Fink told his audience about Fabrica International, the carpet manufacturing company he started in California in 1974. Only 15 percent of the company’s business involved manufacturing. That drove the remaining 85 percent, which was services.
Raymond Fogarty, director of the John H. Chafee Center for International Business at Bryant, built on Fink’s idea that manufacturing drives the service sector by citing Rhode Island statistics. The state’s manufacturing industry supplies about 55,000 jobs. But each manufacturing job creates two jobs in other sectors, mainly service.
That makes manufacturing roughly one-fifth of total employment for the state if including the direct and indirect jobs.
Fink also noted that the United States is still the largest exporter in the world, and that two-thirds of those exports are manufactured products. But that doesn’t mean that more manufacturers shouldn’t think about exporting, he said.
“We need small to medium-sized manufacturers to get in the trade business,” he said. “The world is getting smaller, and trade between countries is growing at lightning speed.”
Fink said despite the major hit manufacturers have taken since the 1990s, when a large chunk of production was outsourced oversees, productivity is good. That means manufacturers are doing more with less.
U.S. exports are up 14 percent compared with this time last year, Fogarty added. And Rhode Island exports are up 20 percent.
The advantage domestic manufacturers are said to have over foreign competitors is value-added products, branding/ marketing know-how and development of intellectual property.
That’s the good news.
But Fink said the No. 1 issue he has heard manufacturers struggle with is the “current and future shortage of qualified workers.”

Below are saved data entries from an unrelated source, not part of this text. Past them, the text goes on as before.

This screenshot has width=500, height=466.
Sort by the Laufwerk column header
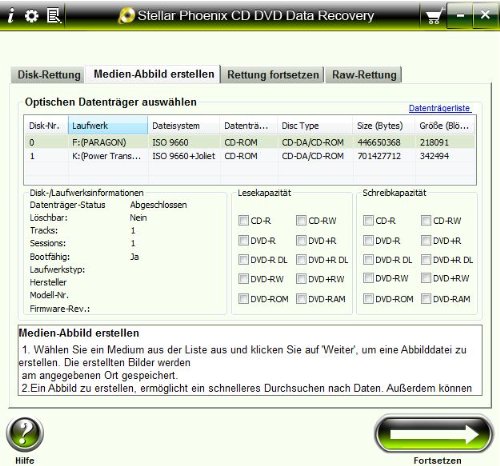108,126
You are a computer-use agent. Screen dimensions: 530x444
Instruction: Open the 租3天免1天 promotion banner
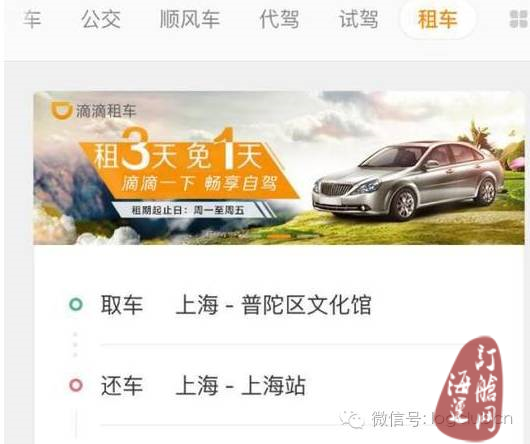[279, 168]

“There is a misconception that manufacturing jobs are dangerous, dirty and going away,” he said. “And parents are the primary driver of that misconception.”

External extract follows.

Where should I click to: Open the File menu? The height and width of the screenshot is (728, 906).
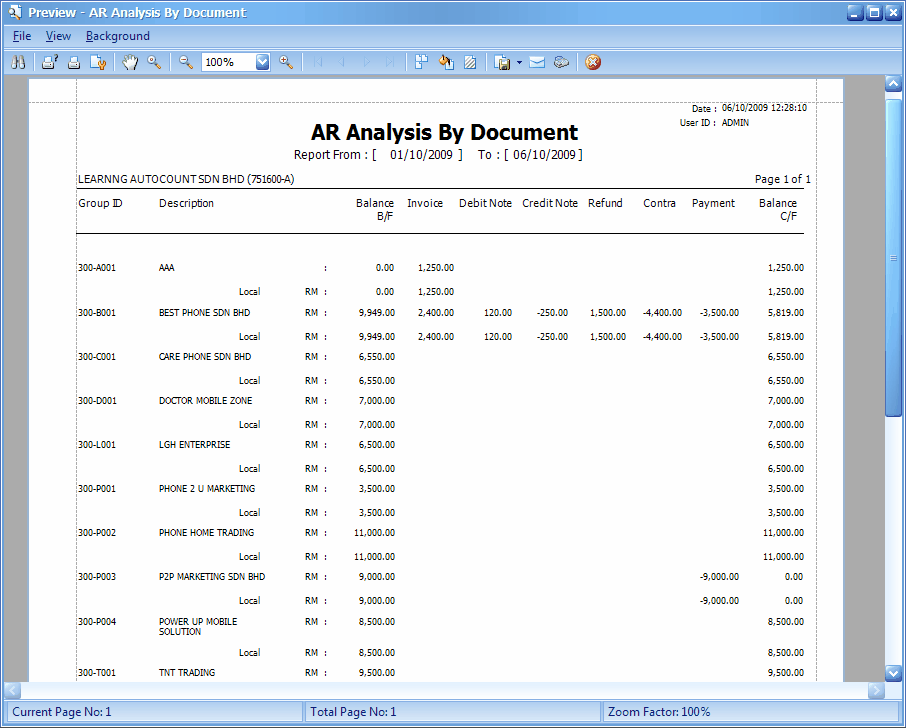point(21,35)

This is the first year World Trade Day included a manufacturers’ showcase, a trade show-like exhibition featuring about two dozen Rhode Island companies.
Part of the reason the event’s planning board thought that would be a good idea was because of the misconceptions about manufacturing, Fogarty said. “We wanted to show that manufacturers are alive and well,” he said. “We wanted to show the future work force that manufacturing [produces] well-paying jobs.”
In addition, Bryant hired a firm to make a film of the hour-long showcase. The movie, “Manufacturing Matters,” will be composed of interviews with representatives of each manufacturer represented.
Fogarty said the film could be shown to students, other manufacturers, political leaders and legislators, as an educational tool.
Philip Styrlund, president of the Summit Group, also spoke to the morning audience on World Trade Day. But his speech was more geared toward giving manufacturers insight on what marketing/sales strategies work.
Most of the advice he gave was simple, but often overlooked by companies. Styrlund said the first step any company should take when thinking about selling product is to “always begin” with the customer. The customer wants to know what’s working for other companies, similar to theirs, in other locations.
Styrlund also encouraged the crowd to find out why their customers’ customers do business with them, to achieve a greater understanding of their customers’ needs, which can lead to ways to grow their customers’ business and make them a partner rather than just a seller.
With regard to trade, Styrlund said he sees it as a vehicle for ensuring diplomacy between nations. He travels all over the world for his job as a leader in go-to-market strategies for large companies, including Cisco Systems, Hewlett Packard, Siemens and Xerox.
“I can tell you that governments are not working well,” he said. “Treaties are not working well. The [United Nations] is not working well. And war is not working well. One of the few things that can knit us together is trade.”
Styrlund added: “Trade matters now more than ever.”